+++ Provided information +++

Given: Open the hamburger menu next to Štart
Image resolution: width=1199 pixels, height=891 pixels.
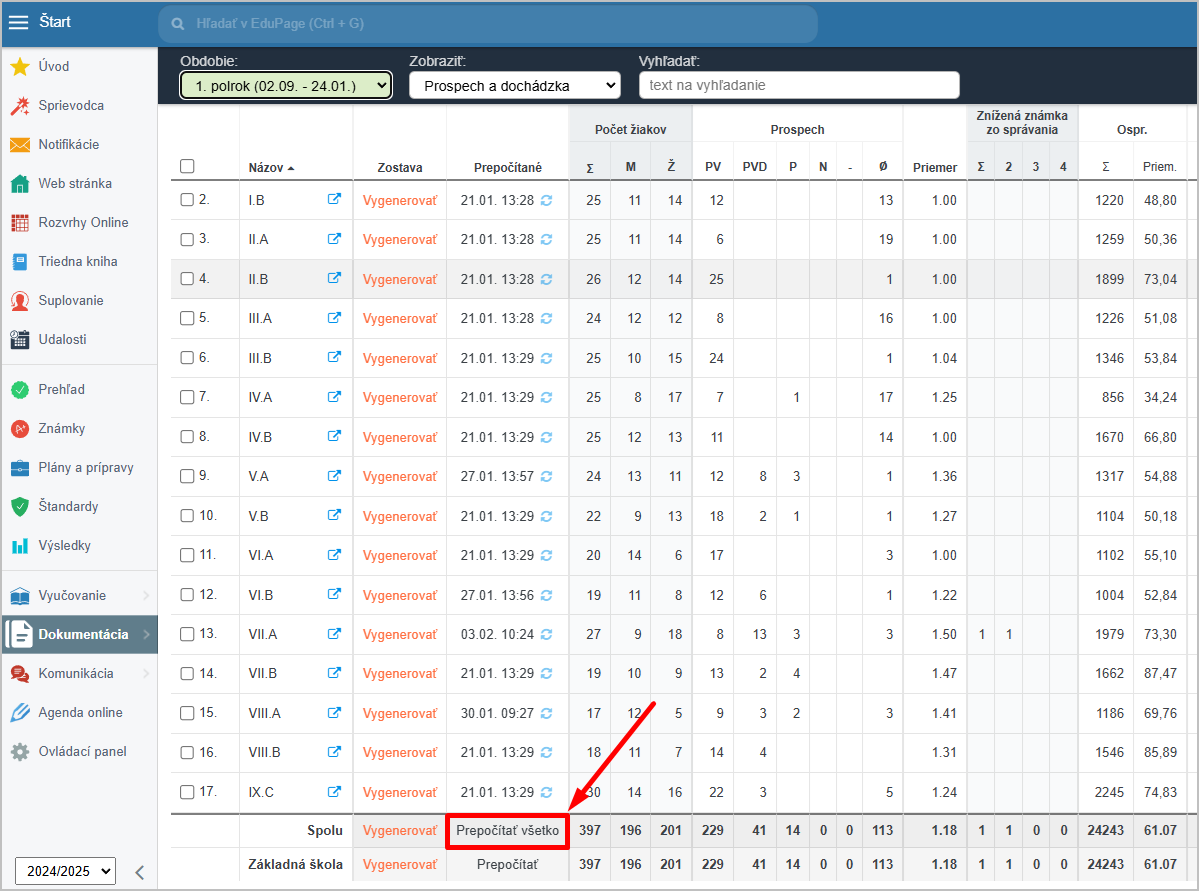Looking at the screenshot, I should pos(19,22).

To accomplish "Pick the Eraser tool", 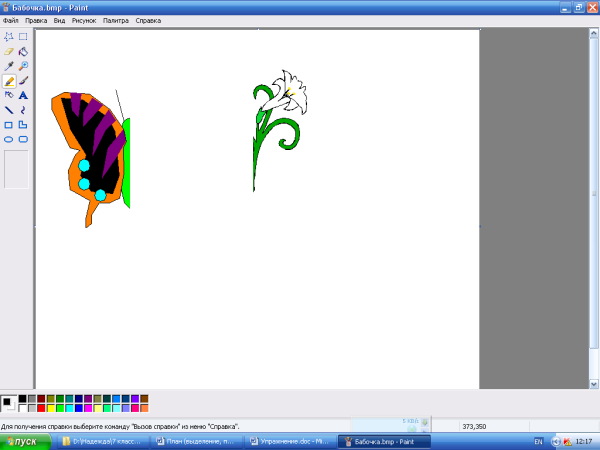I will [x=9, y=51].
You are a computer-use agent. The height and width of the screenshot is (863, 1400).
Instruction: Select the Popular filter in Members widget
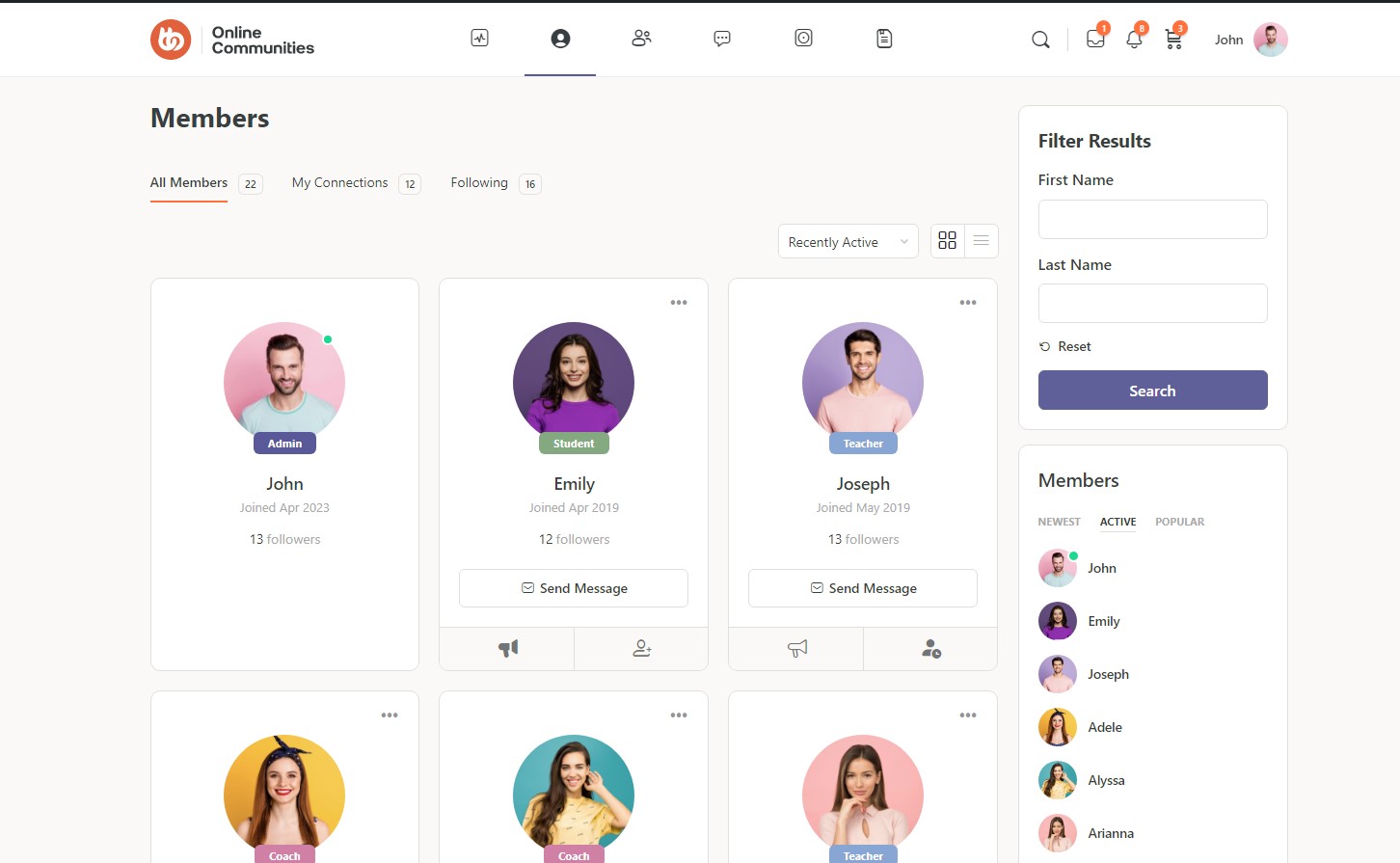(x=1179, y=522)
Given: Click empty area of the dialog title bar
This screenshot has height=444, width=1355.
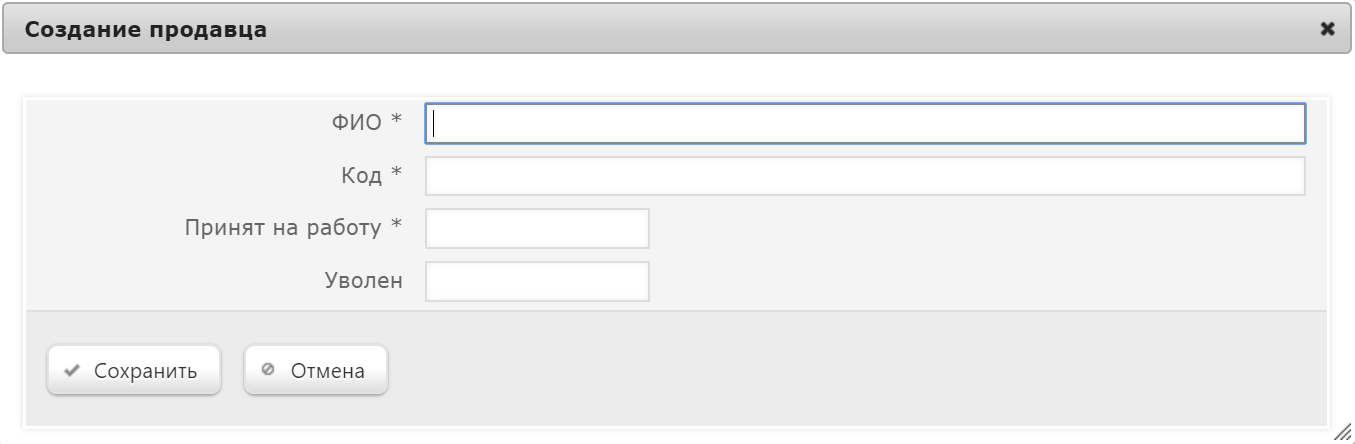Looking at the screenshot, I should pos(790,29).
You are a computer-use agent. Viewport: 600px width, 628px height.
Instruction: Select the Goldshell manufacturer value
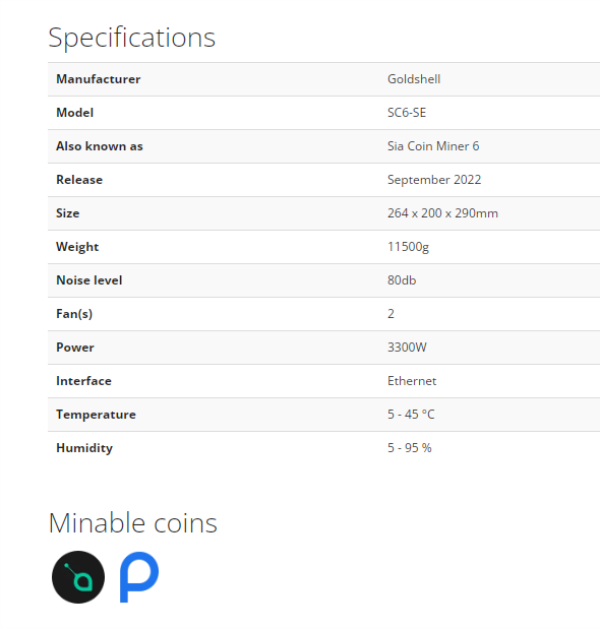[414, 79]
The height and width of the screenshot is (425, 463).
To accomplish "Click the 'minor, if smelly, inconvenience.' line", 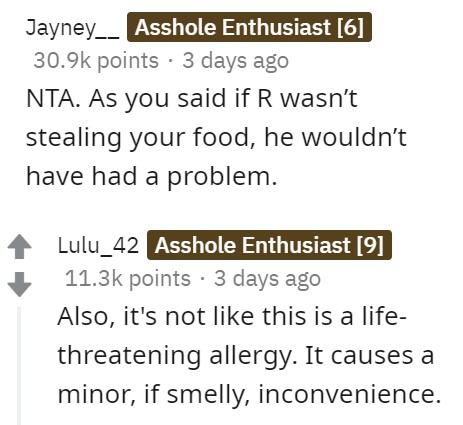I will [249, 394].
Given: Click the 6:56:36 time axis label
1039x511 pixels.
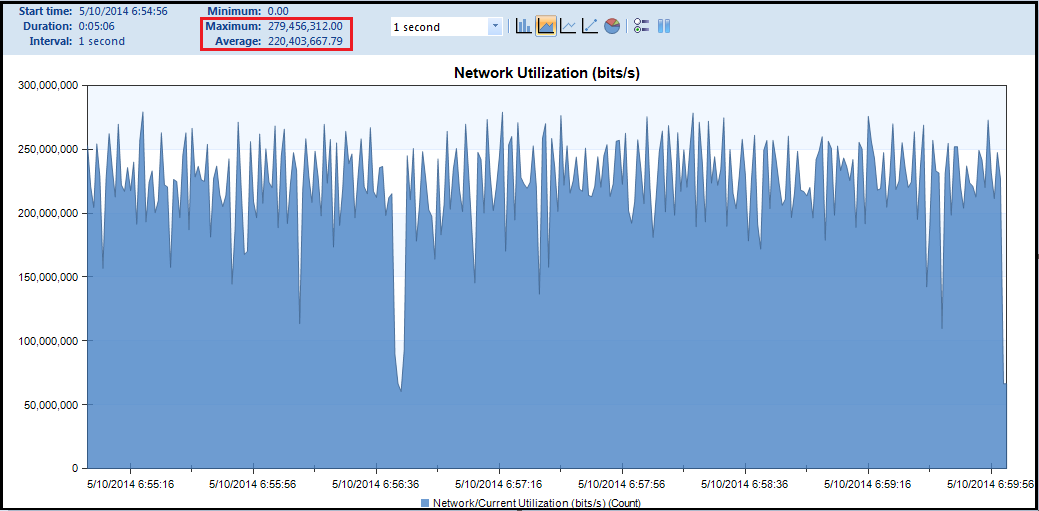Looking at the screenshot, I should click(376, 484).
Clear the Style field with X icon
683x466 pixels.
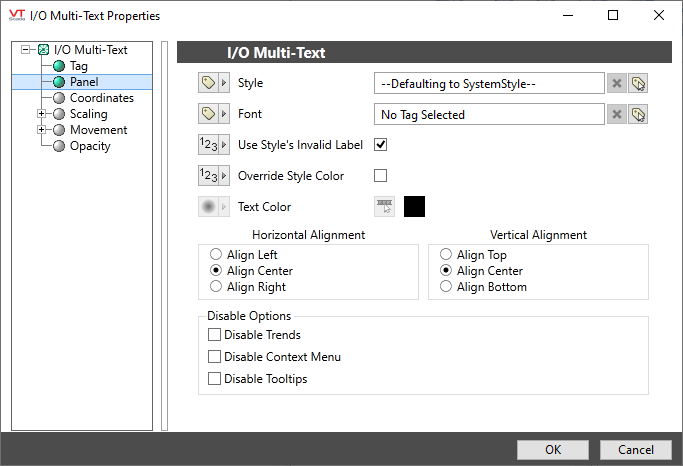(x=617, y=84)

+++

Given task –
Lay out the lines as a Markdown table with the columns Row and Line, starting at the line that contains "Clear the Style field with X icon" and running through the end of the records. Number each row, skip blank lines, and leave the pictures out.

Exercise output –
| Row | Line |
|---|---|
| 1 | Clear the Style field with X icon |
| 2 | 683x466 pixels. |
| 3 | (x=617, y=84) |